Io lo guardavo mostrandogli evidentemente la mia disapprovazione, perché ogni tanto ripeteva:
«So che lei parte da diversi principi, so che non è d'accordo, pero, ma...». Intanto si toccava il baffo destro e subito dopo spingeva indietro con l'indice gli occhiali che minacciavano di cadere per via dei continui movimenti del la testa. Non trovava difficoltà a sostenere la sua tesi; la cosa che lo infastidiva - ormai lo palesava chiaramente - era il fatto che si era trovato di fronte ad una classe che non conosceva e che non si era curato di studiare.

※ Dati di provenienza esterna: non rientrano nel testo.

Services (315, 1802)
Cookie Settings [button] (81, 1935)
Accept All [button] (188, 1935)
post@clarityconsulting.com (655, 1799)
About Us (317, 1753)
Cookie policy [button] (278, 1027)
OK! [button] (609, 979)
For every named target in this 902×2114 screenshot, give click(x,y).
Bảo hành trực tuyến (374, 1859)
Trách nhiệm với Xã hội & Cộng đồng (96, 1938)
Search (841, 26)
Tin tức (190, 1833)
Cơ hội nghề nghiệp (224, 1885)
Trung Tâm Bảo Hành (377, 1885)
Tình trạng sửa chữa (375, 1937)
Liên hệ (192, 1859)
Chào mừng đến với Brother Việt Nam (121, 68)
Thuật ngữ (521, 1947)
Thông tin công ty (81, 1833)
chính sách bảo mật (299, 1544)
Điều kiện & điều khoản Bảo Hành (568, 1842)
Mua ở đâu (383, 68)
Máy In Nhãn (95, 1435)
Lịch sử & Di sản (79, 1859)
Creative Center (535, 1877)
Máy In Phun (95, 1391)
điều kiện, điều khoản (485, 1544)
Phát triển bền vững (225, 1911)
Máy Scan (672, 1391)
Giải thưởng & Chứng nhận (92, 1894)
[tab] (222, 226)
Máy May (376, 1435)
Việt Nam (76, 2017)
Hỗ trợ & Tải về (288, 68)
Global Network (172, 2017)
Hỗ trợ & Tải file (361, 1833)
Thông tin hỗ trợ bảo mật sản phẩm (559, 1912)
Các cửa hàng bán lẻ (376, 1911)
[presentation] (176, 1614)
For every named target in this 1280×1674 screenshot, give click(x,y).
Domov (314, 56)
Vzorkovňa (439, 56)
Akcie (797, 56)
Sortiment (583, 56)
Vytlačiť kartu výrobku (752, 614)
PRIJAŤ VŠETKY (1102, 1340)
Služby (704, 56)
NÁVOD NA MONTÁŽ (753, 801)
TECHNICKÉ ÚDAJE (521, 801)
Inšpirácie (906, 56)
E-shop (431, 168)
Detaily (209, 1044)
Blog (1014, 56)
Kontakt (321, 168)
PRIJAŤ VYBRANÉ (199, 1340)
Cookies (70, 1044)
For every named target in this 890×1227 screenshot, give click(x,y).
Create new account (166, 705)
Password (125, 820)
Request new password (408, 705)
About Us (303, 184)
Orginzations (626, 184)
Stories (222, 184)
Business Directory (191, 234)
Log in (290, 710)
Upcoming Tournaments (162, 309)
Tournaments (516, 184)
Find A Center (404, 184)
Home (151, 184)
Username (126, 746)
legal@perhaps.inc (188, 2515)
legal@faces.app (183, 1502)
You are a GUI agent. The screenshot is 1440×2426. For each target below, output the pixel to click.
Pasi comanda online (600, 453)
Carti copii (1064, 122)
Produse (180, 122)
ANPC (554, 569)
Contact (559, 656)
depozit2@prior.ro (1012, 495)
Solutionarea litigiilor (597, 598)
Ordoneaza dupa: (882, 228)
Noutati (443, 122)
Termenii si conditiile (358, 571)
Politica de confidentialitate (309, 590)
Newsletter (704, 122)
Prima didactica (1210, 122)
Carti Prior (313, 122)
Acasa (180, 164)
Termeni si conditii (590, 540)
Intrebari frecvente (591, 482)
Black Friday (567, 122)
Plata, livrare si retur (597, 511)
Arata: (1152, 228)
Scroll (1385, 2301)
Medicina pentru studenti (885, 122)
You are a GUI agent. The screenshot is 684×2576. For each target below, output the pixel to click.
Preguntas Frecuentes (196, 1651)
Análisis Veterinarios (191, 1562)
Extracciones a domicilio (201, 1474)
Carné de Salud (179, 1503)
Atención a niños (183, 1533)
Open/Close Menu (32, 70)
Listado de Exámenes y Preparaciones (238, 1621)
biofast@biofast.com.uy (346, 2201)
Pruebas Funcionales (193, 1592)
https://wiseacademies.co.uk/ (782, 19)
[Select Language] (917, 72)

Quando richiusi la porta alle sue spalle, un vero coro di esclamazioni si levò:
«Meno male! sor maé», disse Luciano.
«Io ero stanco!», gridò il nanetto.
«Non ci viene sempre, vero?», disse Beppe.
«Per dire una parola mette in piedi un bambino, ma che razza di direttore e ; ma i direttori sono tutti così?», domandò Roberto.
«Quando ha gridato», disse Sandro, «io credevo che fosse diventato matto; ha visto come si è fatto rosso? Sembrava un tacchino quando fa glu-glu. Lei li ha visti i tacchini quando si arrabbiano? «
«SI, sì, sono così».
Per fortuna, da quel giorno non lo vedemmo più in classe fino alla fine dell'anno.